There were more civilised distractions. Pam and her sister Jane enjoyed hunting, spent time in the company of Sir Alfred Munnings, the equestrian artist, and his wife, Violet, and sang in a jazz band with her brother Christopher and his friend Humphrey Lyttelton. She had a great interest in music and possessed an impressive coloratura voice. After the war she trained as an opera singer and would have pursued it as a career had she not met John Biggs-Davison. He had seen her photograph on a grand piano at a friend’s house in Delhi and announced,“This is the girl I’m going to marry,” only to be told: “No you are not, you haven’t any money.” Nonetheless, he successfully courted Pam, his visits being so frequent that her father would announce: “Here comes the bicycle again.”

They married in 1948 and had six children, who survive her: Lisl, an economist; Tom, who followed in his grandfather’s footsteps at Hodder & Stoughton; Harry, a headmaster; Helena, a solicitor; Arabella, a sports trainer; and Sara, who has severe learning disabilities.
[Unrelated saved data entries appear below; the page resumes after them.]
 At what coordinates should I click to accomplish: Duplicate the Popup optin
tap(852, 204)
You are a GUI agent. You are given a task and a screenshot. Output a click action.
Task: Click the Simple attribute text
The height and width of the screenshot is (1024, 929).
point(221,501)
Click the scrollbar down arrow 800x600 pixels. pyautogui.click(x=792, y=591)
Biggs-Davison was elected as the Conservative MP for Ongar and Chigwell in 1955 and held the seat until his death in 1988 (boundary changes in 1974 had turned it into Epping Forest). He was knighted in 1981, making his wife Lady Biggs-Davison, although she still preferred Pam.
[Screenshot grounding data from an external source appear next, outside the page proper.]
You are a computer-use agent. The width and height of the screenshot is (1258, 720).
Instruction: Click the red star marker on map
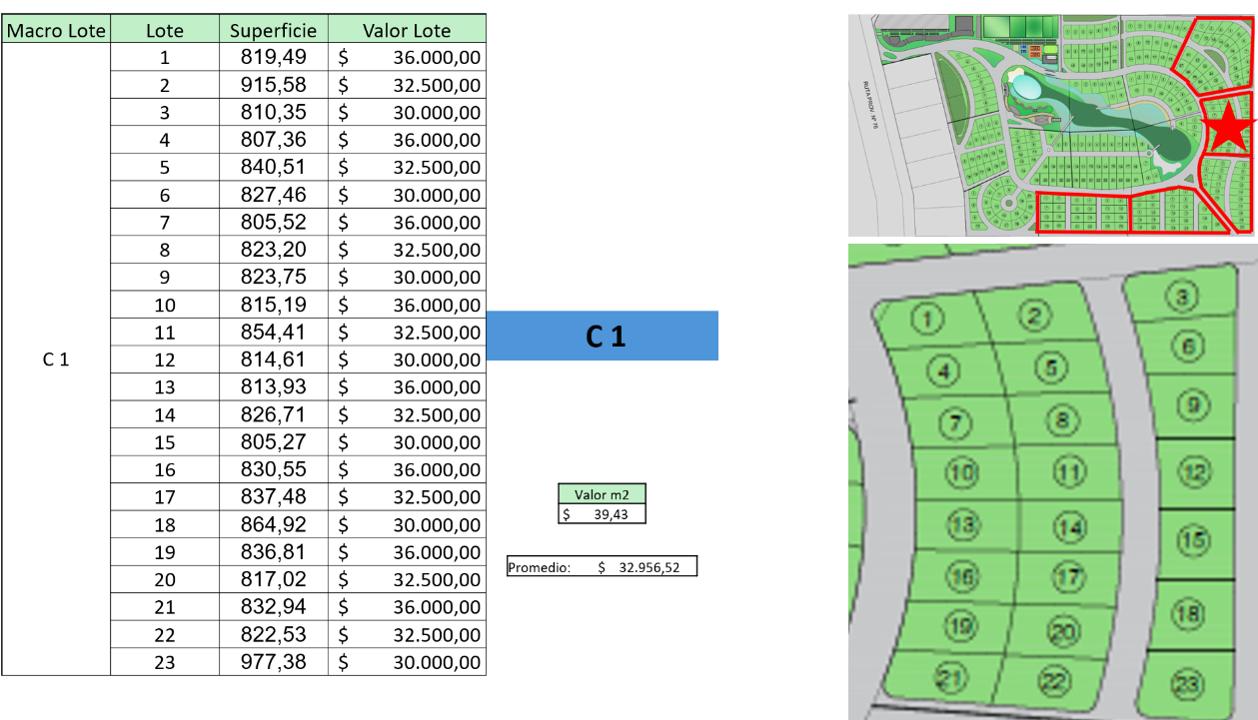click(x=1227, y=127)
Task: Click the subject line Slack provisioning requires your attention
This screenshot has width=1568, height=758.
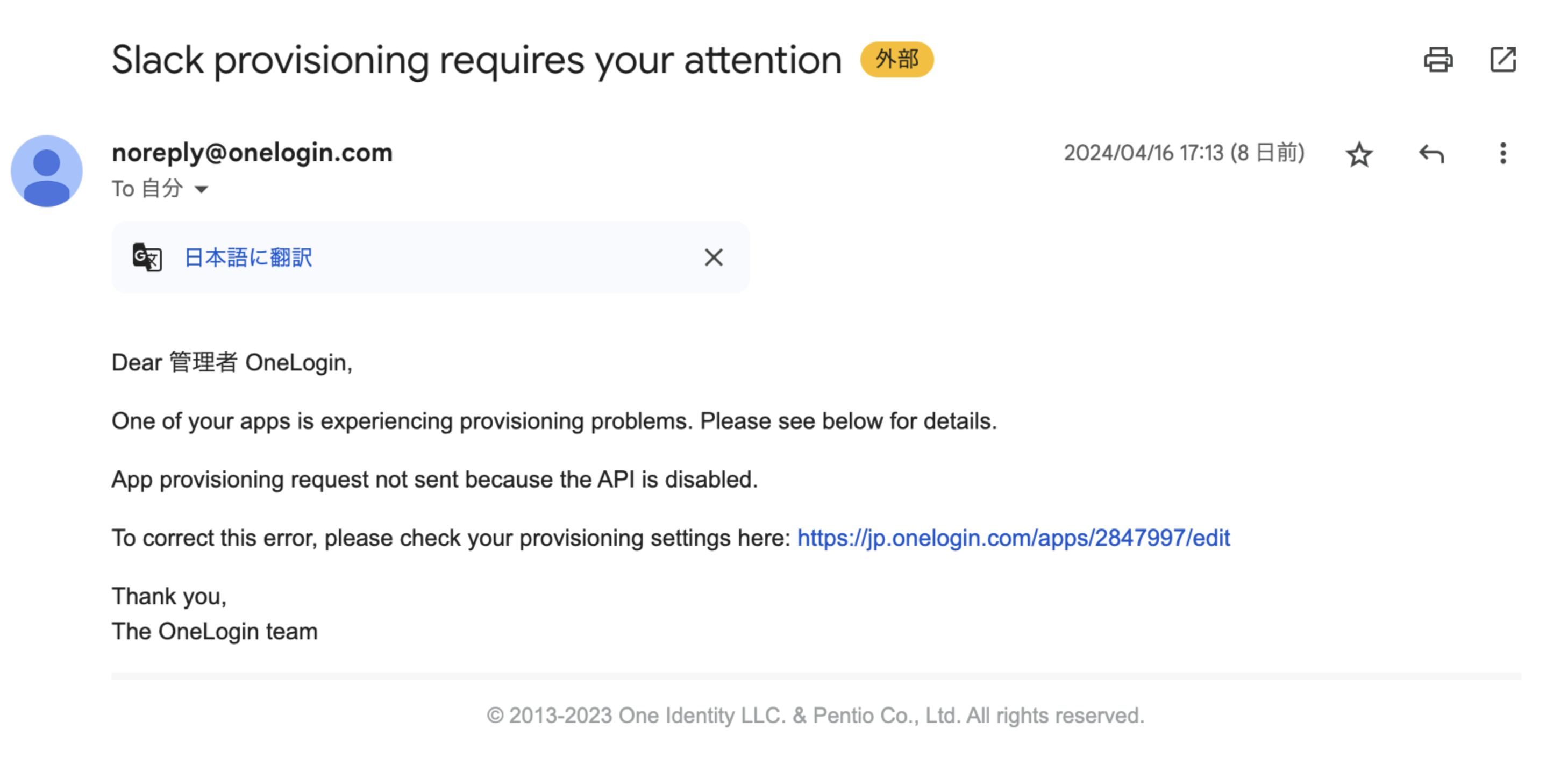Action: coord(476,60)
Although Biggs-Davison was on the right of the party, being a leading member of the Monday Club and a defender of Enoch Powell, their domestic life was one of tolerance and liberalism. Their home was open to visitors, one of whom recalled walking the family dog, Orlando, in the evenings while checking car number plates: the inevitable consequence of Biggs-Davison’s work in Northern Ireland.

After her husband’s death Pam lived in Somerset, where she was housekeeper to Father Norbury, the priest in Minehead. Her kindness, patience and goodwill to others were a constant part of her personality, and she had an especially great love of her family. Faith was an important part of her life, and she once upbraided her local Anglican vicar after a funeral by saying: “You never once mentioned Our Lord.”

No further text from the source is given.